# Excerpt to read start
Thus the soils of the arid region, whether containing a natural surplus of water-soluble salts in the objectionable guise of alkali or not, are found to be greatly superior, in the native stock of certain ingredients of plant food, to the average soils of the regions of abundant rainfall; their average being, in fact, equal to the most highly productive (usually alluvial) soils of the humid region.

The chief substances of which the arid soils thus retain considerable amounts that run to waste in the countries of abundant rainfall, are potash, lime, and magnesia. The average ratios of these as found in the United States, for the region east of the Mississippi, when compared with that west of the Rocky Mountains (or of the hundredth meridian), by the comparison of over a thousand analyses, are as one to three, one to fourteen, and one to six respectively.
# Excerpt to read end
__Problem details__
In the passage on arid soils, reproduce verbatim the span from "Thus the soils" to "to six respectively.". The material after this excerpt comes from a separate source.
# Information provided start
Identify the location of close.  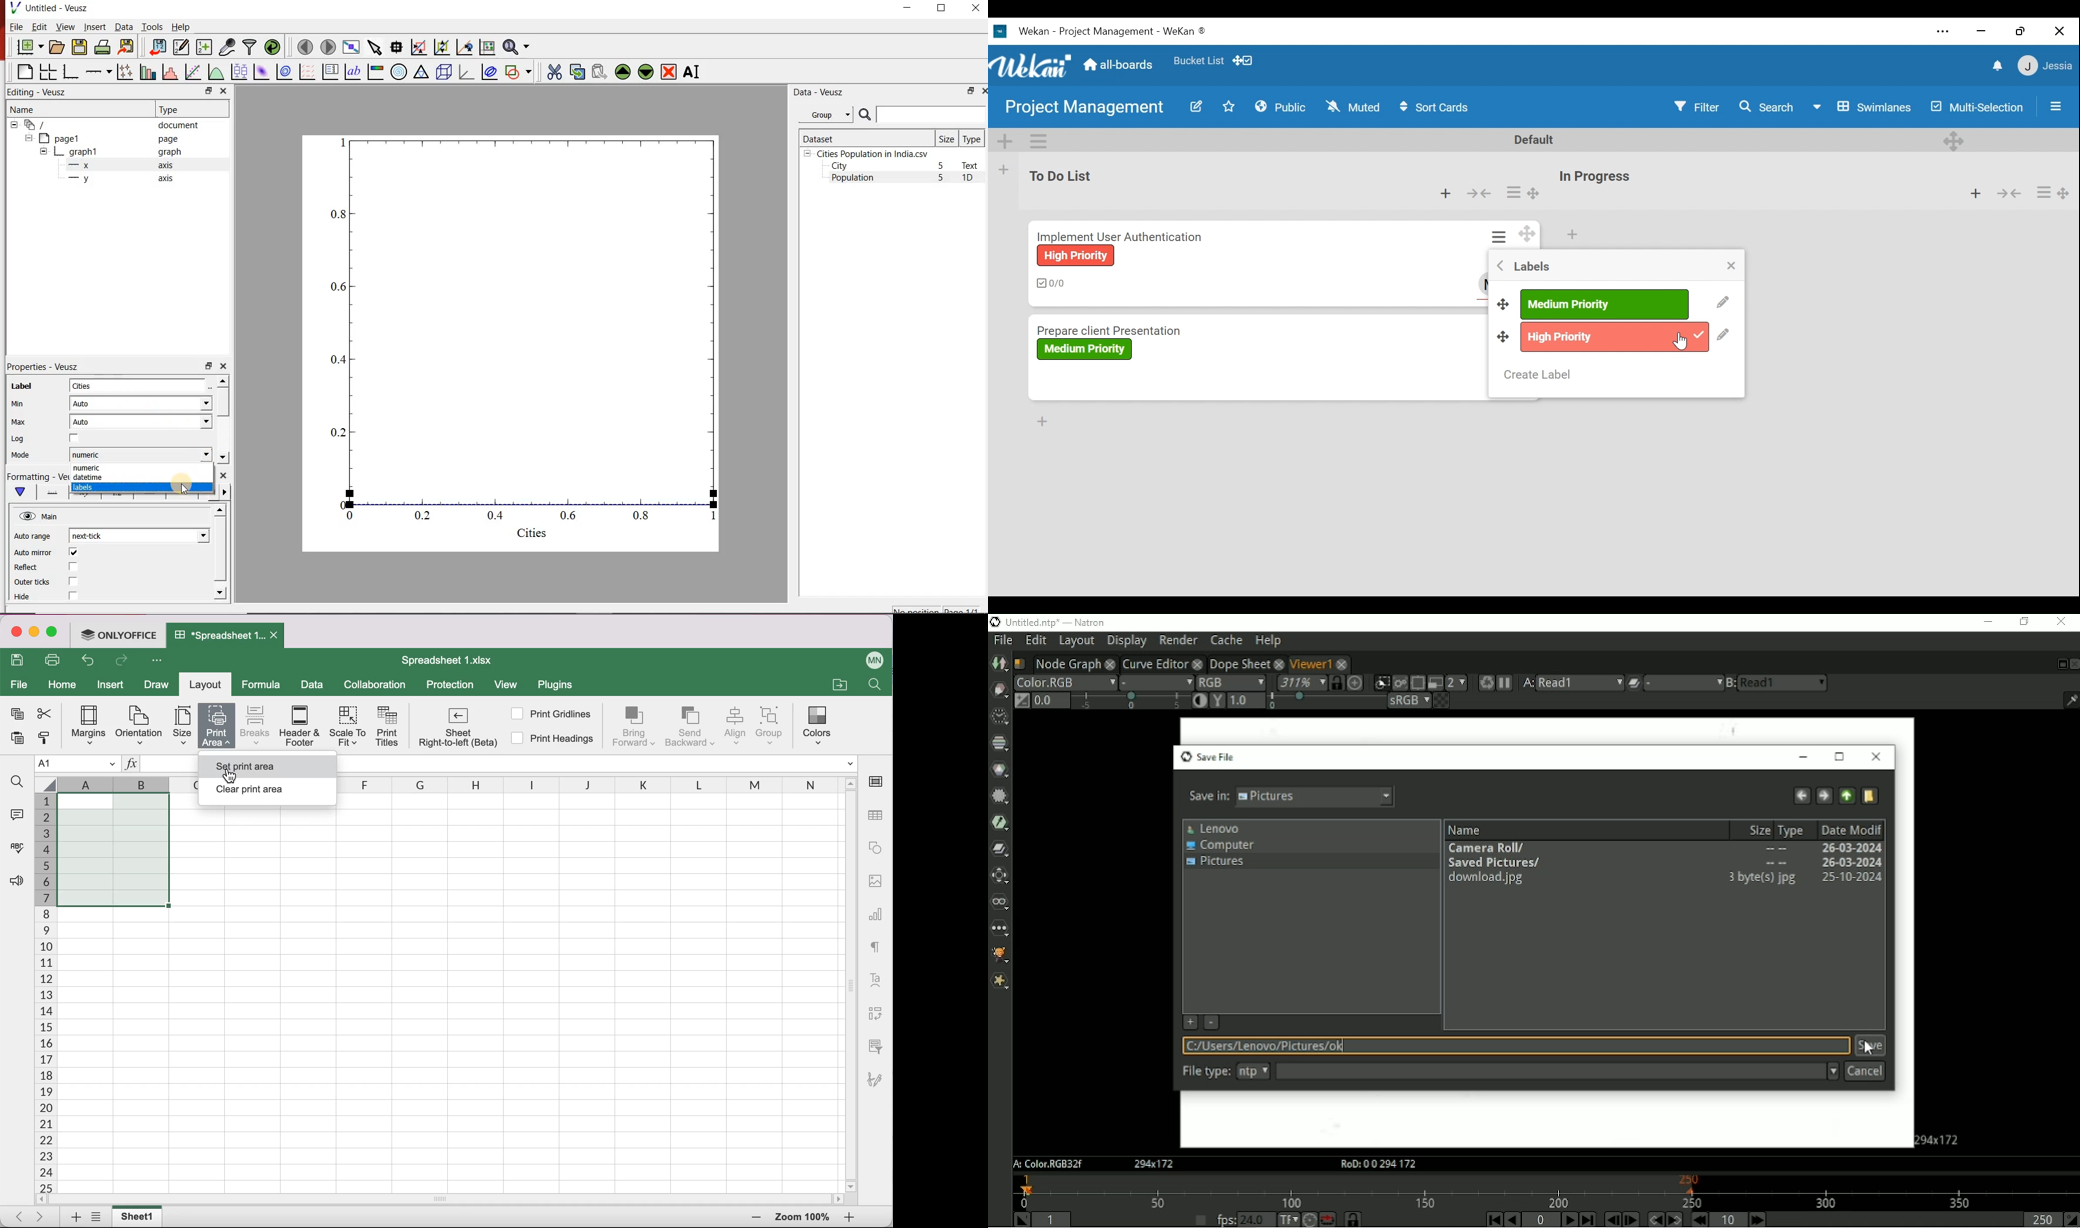
(1733, 267).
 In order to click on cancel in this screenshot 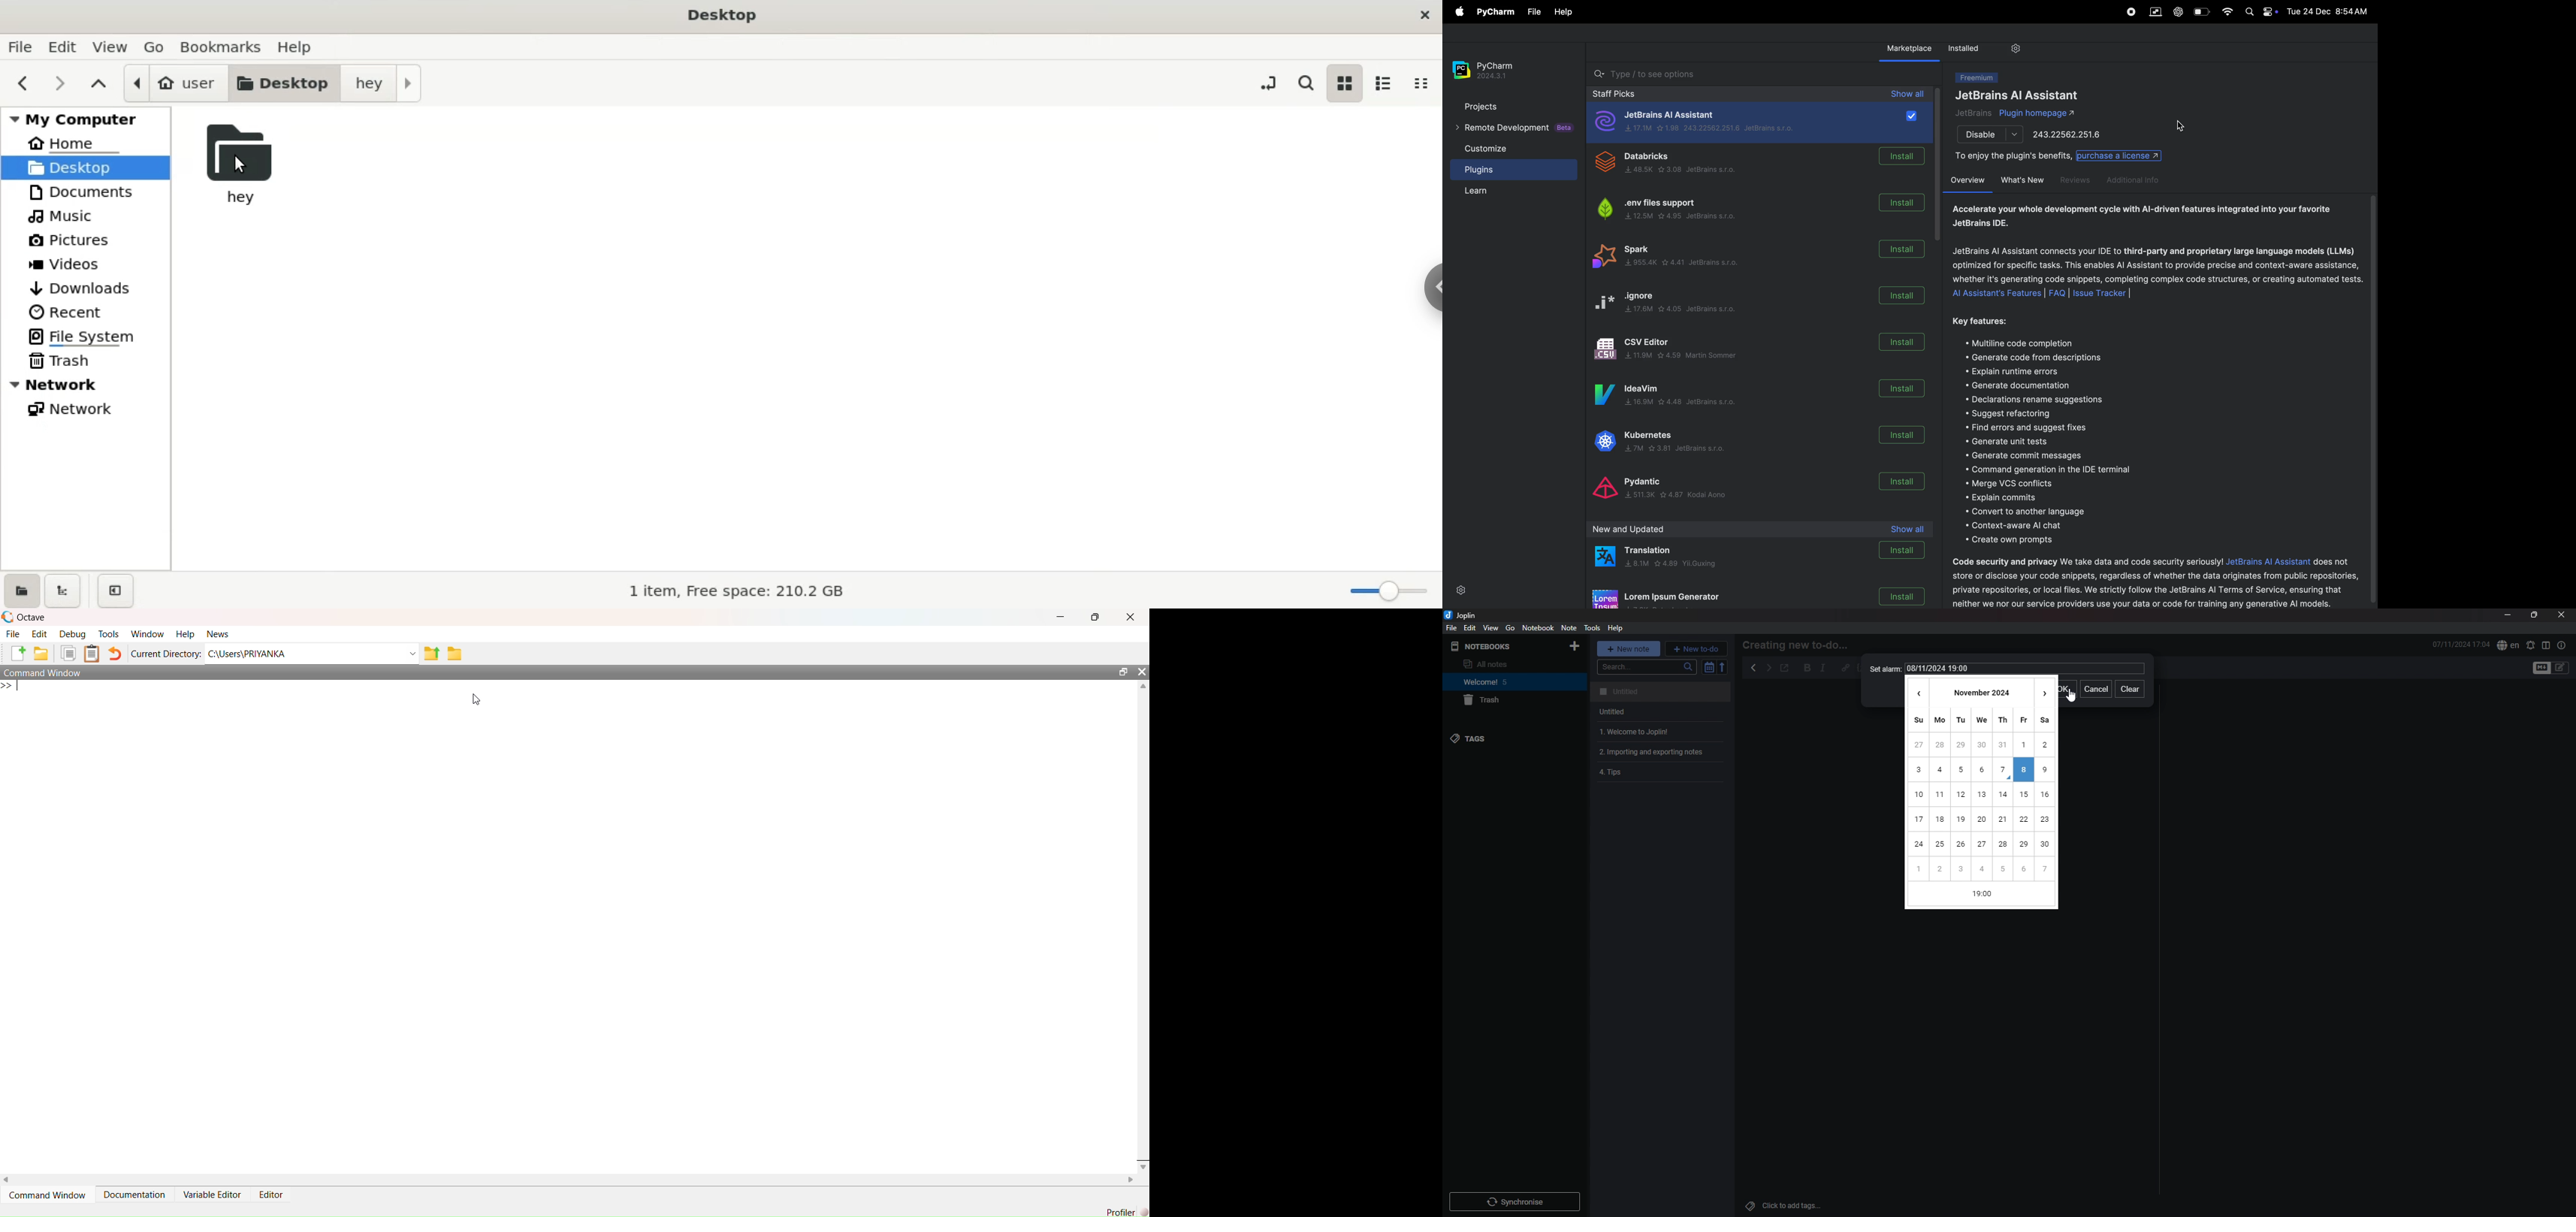, I will do `click(2095, 690)`.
# Information provided end
__Complete response__
Thus the soils of the arid region, whether containing a natural surplus of water-soluble salts in the objectionable guise of alkali or not, are found to be greatly superior, in the native stock of certain ingredients of plant food, to the average soils of the regions of abundant rainfall; their average being, in fact, equal to the most highly productive (usually alluvial) soils of the humid region.

The chief substances of which the arid soils thus retain considerable amounts that run to waste in the countries of abundant rainfall, are potash, lime, and magnesia. The average ratios of these as found in the United States, for the region east of the Mississippi, when compared with that west of the Rocky Mountains (or of the hundredth meridian), by the comparison of over a thousand analyses, are as one to three, one to fourteen, and one to six respectively.